Humanitarian parole typically allows non-citizens to enter the U.S. for no longer than a year and is usually used for people who need urgent medical care or to visit a sick relative. In order to stay in the U.S., recipients must apply for asylum or another more permanent immigration status.

In a letter to Biden administration officials sent Oct. 20, more than 100 legal aid groups, law firms and law school clinics said they anticipate filing at least 30,000 humanitarian parole applications with the U.S. Citizenship and Immigration Services on behalf of Afghans hoping to leave the country.

The aid groups said they turned to humanitarian parole because of concerns that other options to enter the U.S. including visas or refugee processing could take years.

USCIS spokesperson Victoria Palmer said the agency has been reviewing applications as they come in. In a typical year, USCIS receives fewer than 2,000 applications under the parole program, and has granted roughly 500 a year over the last three years, Palmer said.

Palmer said the agency normally handles most applications in about 90 days, which means many are still within that timeline. Palmer said the surge in applications is likely to lengthen the review process, although she didn’t specify how long.

Thousands of people have sought to get out of Afghanistan following the exit of U.S. forces, which officially withdrew on Aug. 31. The White House’s National Security Council said it has already airlifted 73,000 Afghans to the U.S. Those people are being resettled in the U.S., with some receiving humanitarian parole when they arrived and others using visas or other routes to stay.

As it reviews applications, USCIS has said it will prioritize Afghans who have already left their home country over those still in Afghanistan, because people outside of Afghanistan can undergo background checks at a U.S. embassy or consulate.

____

* Exercise tasks
**A.** In the excerpt on humanitarian parole, how many applications does USCIS receive under the parole program in a typical year?
**B.** Do these statements agree with the excerpt on humanitarian parole? Answer yes or no for each, quoting the words of the text that decide it. (i) The letter from the legal aid groups was sent Oct. 20. (ii) USCIS will give priority to Afghans still in Afghanistan. (iii) U.S. forces officially withdrew on Aug. 31.
**C.** Please rewrite the stretch of the excerpt on humanitarian parole from "Palmer said the agency normally" through "routes to stay.", changing "airlifted" to "flown".

____

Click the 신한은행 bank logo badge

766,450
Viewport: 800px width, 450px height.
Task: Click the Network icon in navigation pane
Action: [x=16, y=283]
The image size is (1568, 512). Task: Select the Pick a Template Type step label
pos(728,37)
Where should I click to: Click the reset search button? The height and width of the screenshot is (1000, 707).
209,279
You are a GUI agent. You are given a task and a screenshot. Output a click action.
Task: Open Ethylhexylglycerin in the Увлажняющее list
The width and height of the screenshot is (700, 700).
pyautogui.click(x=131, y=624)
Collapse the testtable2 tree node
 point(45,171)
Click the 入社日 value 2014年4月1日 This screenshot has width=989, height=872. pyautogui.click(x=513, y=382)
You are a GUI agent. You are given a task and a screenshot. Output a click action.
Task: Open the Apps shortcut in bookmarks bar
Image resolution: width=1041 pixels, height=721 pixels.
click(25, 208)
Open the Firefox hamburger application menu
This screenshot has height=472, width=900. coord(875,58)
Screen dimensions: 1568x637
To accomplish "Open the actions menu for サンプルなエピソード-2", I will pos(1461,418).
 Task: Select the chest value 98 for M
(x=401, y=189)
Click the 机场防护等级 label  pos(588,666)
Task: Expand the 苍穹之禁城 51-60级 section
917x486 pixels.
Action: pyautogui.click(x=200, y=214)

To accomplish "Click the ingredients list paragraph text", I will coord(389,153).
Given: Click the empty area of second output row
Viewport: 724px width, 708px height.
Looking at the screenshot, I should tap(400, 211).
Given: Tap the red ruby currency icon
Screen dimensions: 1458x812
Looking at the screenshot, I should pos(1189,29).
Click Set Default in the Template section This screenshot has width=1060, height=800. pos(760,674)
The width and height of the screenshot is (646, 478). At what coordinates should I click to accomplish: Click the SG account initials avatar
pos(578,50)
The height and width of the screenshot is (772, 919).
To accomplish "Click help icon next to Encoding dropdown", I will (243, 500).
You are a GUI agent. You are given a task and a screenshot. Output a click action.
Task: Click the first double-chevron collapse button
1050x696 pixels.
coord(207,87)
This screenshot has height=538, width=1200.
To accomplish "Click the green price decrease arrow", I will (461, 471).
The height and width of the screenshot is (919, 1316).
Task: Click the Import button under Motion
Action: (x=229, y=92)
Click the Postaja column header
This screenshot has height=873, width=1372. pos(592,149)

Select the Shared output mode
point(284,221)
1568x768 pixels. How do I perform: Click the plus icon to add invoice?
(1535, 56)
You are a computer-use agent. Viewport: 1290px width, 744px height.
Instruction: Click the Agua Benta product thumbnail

____

* Answers for this exercise
**A.** Fewer than 2,000.

**B.**
(i) Yes: "sent Oct. 20"
(ii) No: "prioritize Afghans who have already left their home country over those still in Afghanistan"
(iii) Yes: "officially withdrew on Aug. 31"

**C.**
Palmer said the agency normally handles most applications in about 90 days, which means many are still within that timeline. Palmer said the surge in applications is likely to lengthen the review process, although she didn’t specify how long.

Thousands of people have sought to get out of Afghanistan following the exit of U.S. forces, which officially withdrew on Aug. 31. The White House’s National Security Council said it has already flown 73,000 Afghans to the U.S. Those people are being resettled in the U.S., with some receiving humanitarian parole when they arrived and others using visas or other routes to stay.